Il requisito di residenza di 10 anni in Italia gioca una parte rilevante in questo, oltre ad essere molto difficile e costoso da controllare nella pratica. Non a caso buona parte del testo si spende a spostare l’onere di controllare questi requisiti dall’INPS ai Comuni. Viene specificato che la responsabilità di danno erariale in caso di somme corrisposte e non dovute è a carico del responsabile Comunale. Inoltre, sta emergendo come questo criterio limiti l’accesso alla misura alle categorie più vulnerabili. Non solo agli stranieri, ma anche a tutte le persone che vivono in condizioni di disagio abitativo e non riescono ad eleggere la propria residenza in un luogo in maniera stabile, o non hanno i titoli legali per farlo (es. contratto di affitto regolare).
Tra queste l’accesso alle misure di sostegno al reddito è ancora minore. Su questo è stata chiamata a esprimersi anche la Corte di Giustizia Europea. Come ha ricordato la sociologa Chiara Saraceno, l’Italia rischia una procedura di infrazione a causa del criterio di residenza vigente, troppo lungo e che non ha precedenti in altri paesi europei. Rimuovere questo requisito o ridurlo a due anni sarebbe uno dei modi più efficaci per liberarci di buona parte dei controlli difficili da implementare e dirigere le risorse verso chi ne ha più bisogno.
Altro ostacolo è quello di una scala di equivalenza che svantaggia le famiglie numerose. Infatti alla misura hanno accesso per lo più nuclei monocomponente che rappresentano il 40% dei nuclei beneficiari secondo l’ultimo rapporto Annuale INPS. Inoltre si era proposto di inserire soglie economiche più elevate per chi vive al Nord, dove il costo della vita è maggiore e l’accesso alla misura da parte delle famiglie svantaggiate è più limitato. Altro tema centrale è quello della rimodulazione dell’importo del RdC per permettere a chi trova un lavoro di continuare a riceverne una parte maggiore rispetto a quanto previsto oggi, in modo da sostenere un’uscita graduale dal supporto. Dal Comitato Scientifico per la valutazione del RdC, OCSE, Caritas, Alleanza Contro la Povertà e molti altri sono venute più proposte per il riordino del Reddito di Cittadinanza nelle direzioni sopra citate.

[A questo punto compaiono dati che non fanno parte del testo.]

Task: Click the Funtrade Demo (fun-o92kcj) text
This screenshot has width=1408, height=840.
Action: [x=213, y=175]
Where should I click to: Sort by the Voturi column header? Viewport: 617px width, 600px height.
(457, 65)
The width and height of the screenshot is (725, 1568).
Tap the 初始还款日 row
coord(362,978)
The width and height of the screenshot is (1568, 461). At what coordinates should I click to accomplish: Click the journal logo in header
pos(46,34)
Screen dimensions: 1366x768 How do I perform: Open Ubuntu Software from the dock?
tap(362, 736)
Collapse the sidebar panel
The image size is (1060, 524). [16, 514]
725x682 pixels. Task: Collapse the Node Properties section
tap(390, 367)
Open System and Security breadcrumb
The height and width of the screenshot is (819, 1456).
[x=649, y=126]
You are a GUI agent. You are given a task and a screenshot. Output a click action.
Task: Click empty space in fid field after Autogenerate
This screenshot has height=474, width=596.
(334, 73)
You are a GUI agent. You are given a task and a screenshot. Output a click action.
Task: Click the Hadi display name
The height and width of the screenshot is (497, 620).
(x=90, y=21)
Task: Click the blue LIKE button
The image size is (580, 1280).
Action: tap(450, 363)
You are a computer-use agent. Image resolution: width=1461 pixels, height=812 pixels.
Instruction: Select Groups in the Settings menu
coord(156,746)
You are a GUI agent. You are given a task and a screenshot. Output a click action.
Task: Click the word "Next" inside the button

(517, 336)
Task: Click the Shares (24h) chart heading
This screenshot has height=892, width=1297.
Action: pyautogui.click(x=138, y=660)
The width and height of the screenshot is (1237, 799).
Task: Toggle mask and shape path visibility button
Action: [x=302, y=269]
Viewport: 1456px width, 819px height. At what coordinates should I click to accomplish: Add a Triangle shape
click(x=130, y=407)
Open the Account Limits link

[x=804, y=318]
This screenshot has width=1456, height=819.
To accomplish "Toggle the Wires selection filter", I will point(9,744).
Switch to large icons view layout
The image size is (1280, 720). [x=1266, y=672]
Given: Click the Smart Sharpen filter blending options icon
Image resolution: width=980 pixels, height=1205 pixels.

Le proposte per migliorare la misura sono sul tavolo e sorprende che il disegno di Legge di Bilancio resti silenzioso al riguardo, soprattutto considerando che abbiamo già aspettato troppo. In Italia l’incidenza della povertà assoluta tra le famiglie è aumentata dal 2,9% del 2008 al 5,8% nel 2019 (dati Istat), anno di introduzione del Reddito di Cittadinanza. Se lo avessimo introdotto prima, come in gran parte dei paesi avanzati, avremmo evitato il cronicizzarsi della disoccupazione e della povertà di molti percettori. Non c’è da sorprendersi che due terzi dei percettori non lavorassero già prima di ricevere la misura, e neanche che stentino a trovare lavoro oggi. Molti non sono stati presi in tempo negli anni della crisi. Se c’è un errore che paghiamo oggi come elettori e come contribuenti è quello di aver introdotto tardi una misura nazionale di contrasto alla povertà di questa portata, ed oggi dobbiamo affrettarci a migliorarla.
Arianna Gatta frequenta il PhD allo European University Institute con una tesi sulle condizionalità del welfare. È senior fellow del think tank Tortuga, tramite il quale pubblica questo contributo.